Q If I could come back to Iran and the oil embargo. The talks next week -- you’ve spoken of the need for Iran to step up with confidence-building measures. Are any measures either on the table or likely that would avert the oil embargo going into effect?
MR. RHODES: Well, the first round of negotiations in Istanbul I think was dedicated to setting the environment for talks, putting forward our views of the Iranian nuclear program. And one of the things that we were heartened by is that that session very much focused on the nuclear issue. And in the past, some of these negotiations have drawn in many other issues that the Iranians wanted to talk about. But we were heartened that there was a focus on the nuclear program, and, frankly, a clear indication that the Iranians were feeling a degree of pressure from those sanctions.
I think at the next session in Baghdad, what we expect to do is to begin a discussion around concrete confidence-building measures that could build the confidence in the international community and the peaceful nature of the Iranian program, and move them in line with their international obligations.
Right now, we are certainly planning to move forward with our sanctions in coordination with our partners. That would include the EU oil embargo. If the Iranians were to fully live up to their commitments, we would obviously take that into account in reviewing our sanctions. But I think what we have said to the Iranians and publicly is that as they take steps to build confidence, we will meet that action with action, and there will be reciprocal steps taken by the international community, but it depends on how dramatic and concrete and irreversible the steps are that the Iranians take. And so right now, in the absence of that action having taken place, we’re fully intending to move forward with the oil embargo.
Q But it doesn’t sound like you're expecting anything that dramatic to happen in time to avert the oil embargo.
MR. RHODES: Well, yes, we think the discussions in Baghdad will be, again, a beginning of a negotiation around confidence-building steps. I’m sure that there will be concrete proposals that are discussed at that meeting. Just given the way that these negotiations go, we certainly don’t expect to resolve completely the issue of the Iranian nuclear program in that particular meeting. There will have to be continued discussions going forward.

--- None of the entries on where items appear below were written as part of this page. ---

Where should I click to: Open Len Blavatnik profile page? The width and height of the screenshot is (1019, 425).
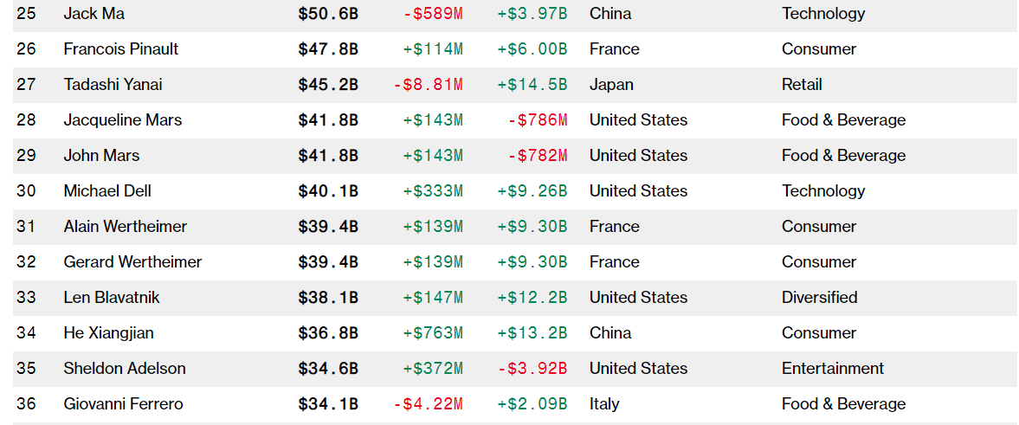point(112,298)
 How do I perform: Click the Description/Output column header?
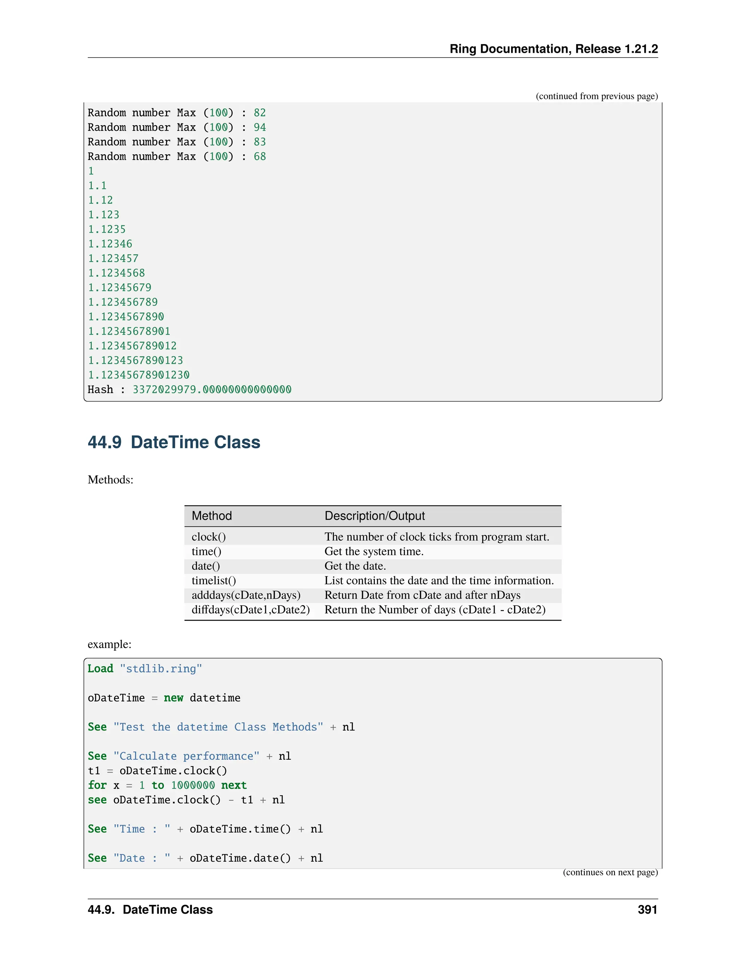pyautogui.click(x=374, y=516)
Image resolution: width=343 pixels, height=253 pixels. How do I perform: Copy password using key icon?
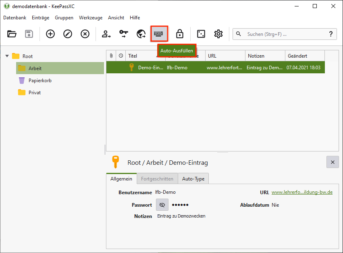point(124,34)
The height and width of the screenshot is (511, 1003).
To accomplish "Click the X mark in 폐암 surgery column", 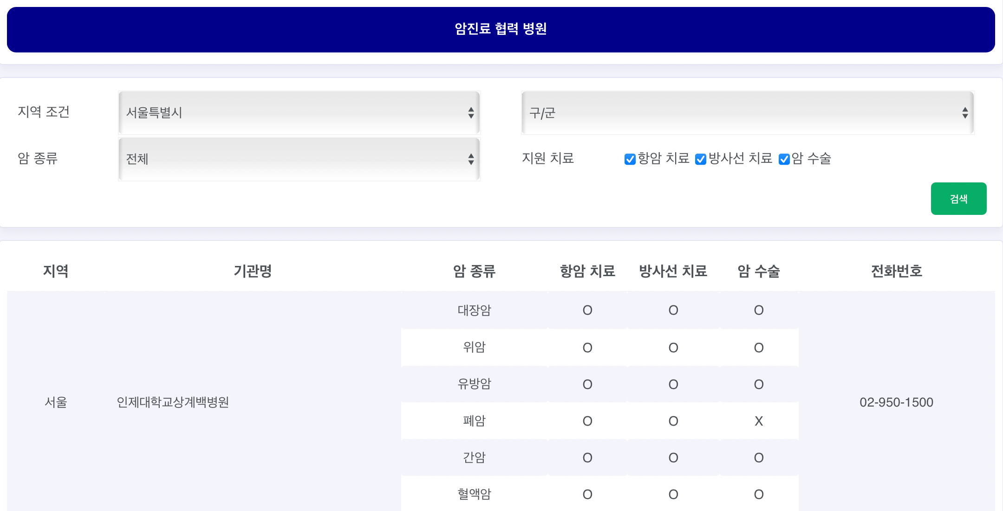I will (759, 421).
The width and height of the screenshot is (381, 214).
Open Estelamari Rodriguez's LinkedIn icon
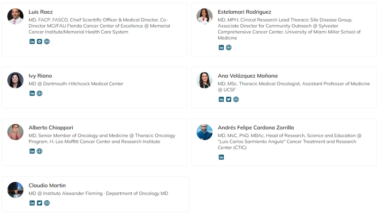(x=221, y=48)
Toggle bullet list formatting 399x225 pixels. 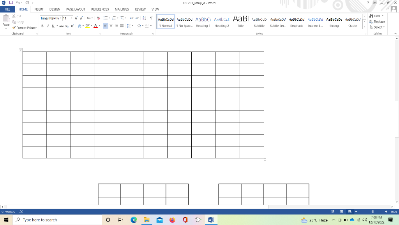[105, 18]
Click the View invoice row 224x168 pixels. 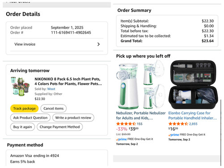pyautogui.click(x=57, y=44)
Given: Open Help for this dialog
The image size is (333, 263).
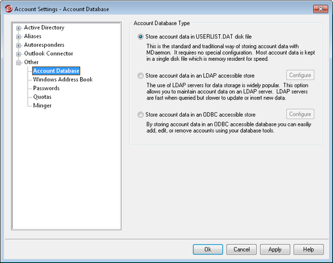Looking at the screenshot, I should coord(309,250).
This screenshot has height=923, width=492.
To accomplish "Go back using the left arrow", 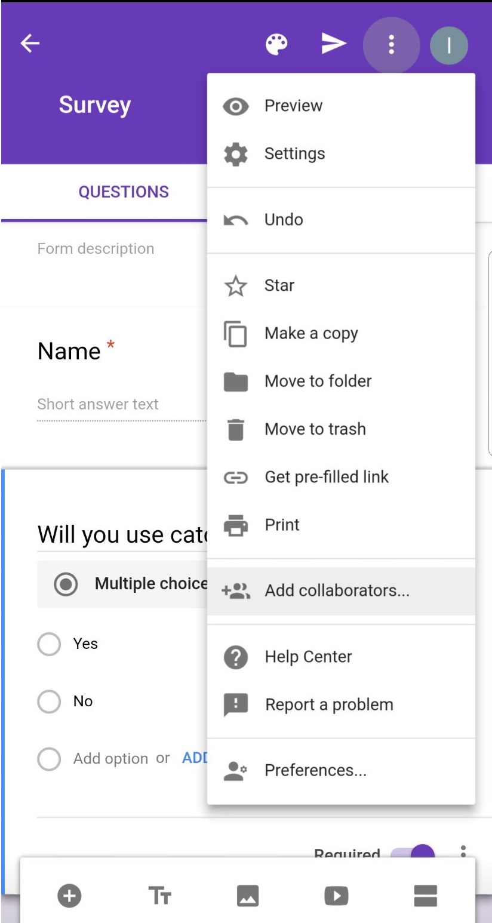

So it’s important for the Iranians to understand that given the status quo, given where we are right now, they should fully expect and anticipate that oil embargo to go into place. And the onus is on them, frankly, to demonstrate through not just pledges but concrete actions that they’re moving in a different direction before we could consider that level of sanctions easing. But we are willing, as I said, to meet them with reciprocal actions if they do begin to move in the right direction. And frankly, some of these steps can build space for additional negotiation going forward as you build confidence and start to get at some of the more significant and fundamental issues that have divided the United States and the international community from Iran.
Q Ben, this is probably for you -- it’s kind of a touchy-feely question, but when you --
MR. FROMAN: That would definitely be Ben. (Laughter.)
MR. RHODES: Thank you for that, Christi.
Q When you guys moved this out here, you said that you wanted it to be more informal, the President wanted people to quit just reading their statements to each other and actually talk. I was just wondering if you could open the door a little bit and tell us anything about what it’s like in the room, and if that’s had -- if it’s been more atmospheric, or if that has resulted in anything that you're telling us about today.
MR. RHODES: Yes, I’ll make a few comments and then Mike may want to join as well.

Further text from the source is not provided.